If the molecules are very far apart this is no longer true, and individual molecules must be followed. There is an intermediate situation where the statistical treatment is OK, but the probability distribution is no longer isotropic, but may be, as you suggest, biassed in some direction, such as the flow direction or the orientation of a nearby surface or shockwave.

The is a dimensionless parameter called the Knudsen number, defined as the ratio of the mean free path $\sigma$ (average distance between collisions) and some typical size $L$ (length, radius of curvature) $$Kn=\frac{\sigma}{L}$$

Roughly if $Kn<0.1$ then this continuum description is satisfactory, and if $Kn>10$ it is definitely unsatisfactory. Between these limits the situation is very complicated. This happens in the outer regions of the atmosphere.

THIS EDIT RESPONDS TO YOUR COMMENT First let us be sure that you are reading $\Sigma v_x^2$ as $\Sigma (v_x)^2$ and not as $\left(\Sigma(v_x)\right)^2$, which would be zero. Several responders are puzzled how you can not "get" something that they find obvious. It may be that the notation is not clear to you. I will try to do the proof up to that point as nonmathematically as possible.

We have a cubical box with sides of length L containing a single molecule, anywhere in the box, with initial velocities $(v_x,v_y,v_z)$ When it collides with a face having $x$ constant it supplies an impulse to it that is twice its momentum in the $x$-direction ($2mv_x)$, where $m$ is the mass of the molecule). It does this twice in a time $2L/v_x$, so in unit time it applies to each wall $x=$ constant a total impulse of $(2mv_x)/(2L/v_x)=(mv_x^2)/L$. The area of each face is $L^2$ so the total force per unit area (pressure)is (m/L)$\Sigma v_x^2/(L^2) =(m/L^3)\Sigma v_x^2$, and you are probably still with me.

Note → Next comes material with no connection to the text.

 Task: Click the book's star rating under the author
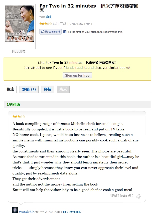pyautogui.click(x=46, y=24)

Rewrite this as $$(Nm/L^3)(1/N\Sigma v_x^2)=\rho\overline{v_x^2}$$ where the first term is the gas density and the second is the average over all molecules in the box of the square of the $x-$ component of the initial velocity. Since the labels $x,y,z$ are arbitrary, we expect that the average pressure on faces with $y=$ constant is $\rho\overline{v_y^2}$ with $\rho\overline{v_z^2}$ on $z=$ constant. But we also expect that the pressure will be same on all faces, so that $$p=\rho\overline{v_x^2}=\rho\overline{v_y^2}=\rho\overline{v_z^2}$$ and we have three equal results for the pressure, so we can also take the average of them $$p=\frac{1}{3}\rho\overline{v^2}$$ where $v^2=v_x^2+v_y^2+v_z^2$. This says that the pressure is 2/3 of the kinetic energy per unit volume.

The answer to your question why the velocities in each direction can be taken to behave similarly has two answers. "Why shouldnt they?" and "If they didnt the pressure would not be the same in all directions"

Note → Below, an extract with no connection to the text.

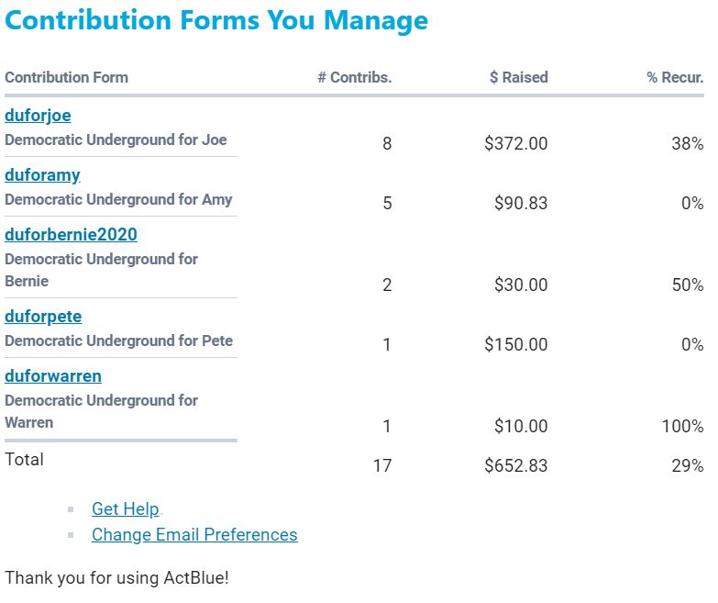Click the $652.83 total raised amount
The image size is (718, 603).
(516, 466)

• I think you realize that when the book talks about x-, y-, and z-directions being equivalent, they imply that ALL OTHER directions are also equivalent. The sums are being taken over all molecules whose direction of motion is contained in a small solid angle (a small conical region) Jul 12, 2017 at 12:35
• In book it is also stated that $$\Sigma v_x^2=\Sigma v_y^2=\Sigma v_z^2=\frac{1}{3}\Sigma v^2$$ can you please explain that. Jul 12, 2017 at 13:01
• I have understood why summation of of velocities on any direction is equal but I am not getting why is the summation of squares of velocities is also equal. Thanks btw Jul 12, 2017 at 13:15
• Please check the image i have added in the question and the underlined part. Thanks! Jul 12, 2017 at 13:48

What the book states in a colloquial way only holds when considering averages. Thus, if on average 400 molecules move in $x$ direction, then there are also on average 400 molecules moving in $y$ direction.

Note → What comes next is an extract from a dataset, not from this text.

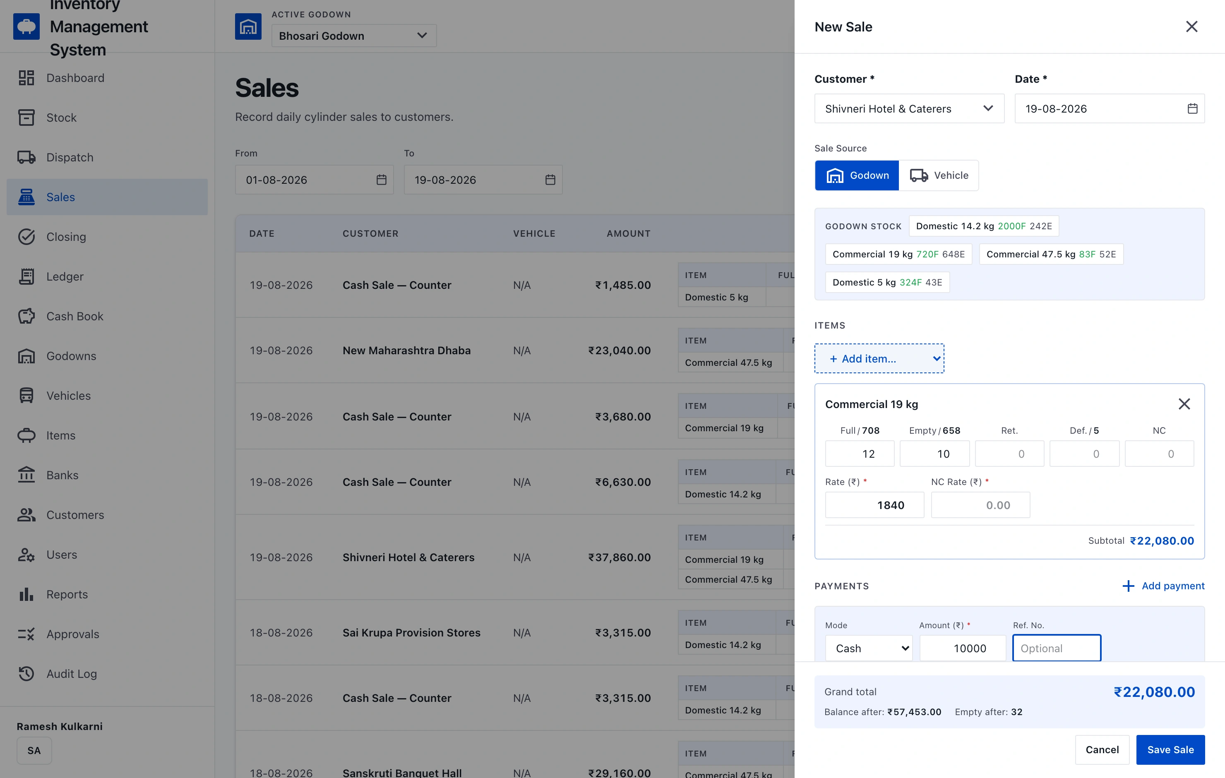Select Vehicle as sale source
This screenshot has width=1225, height=778.
[939, 175]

If the statement were not true, then one direction would be preferred over another. But if the problem is isotropic, that means symmetric, movement in every possible direction should be identical. Only the presence of e.g. an external field can break the symmetry and establish a preferred direction.

Furthermore, as motion in $x$ and $-x$ direction is identical $$\sum v_x = \sum v_y = \sum v_z = 0$$ should hold in the limit of a large number of molecules.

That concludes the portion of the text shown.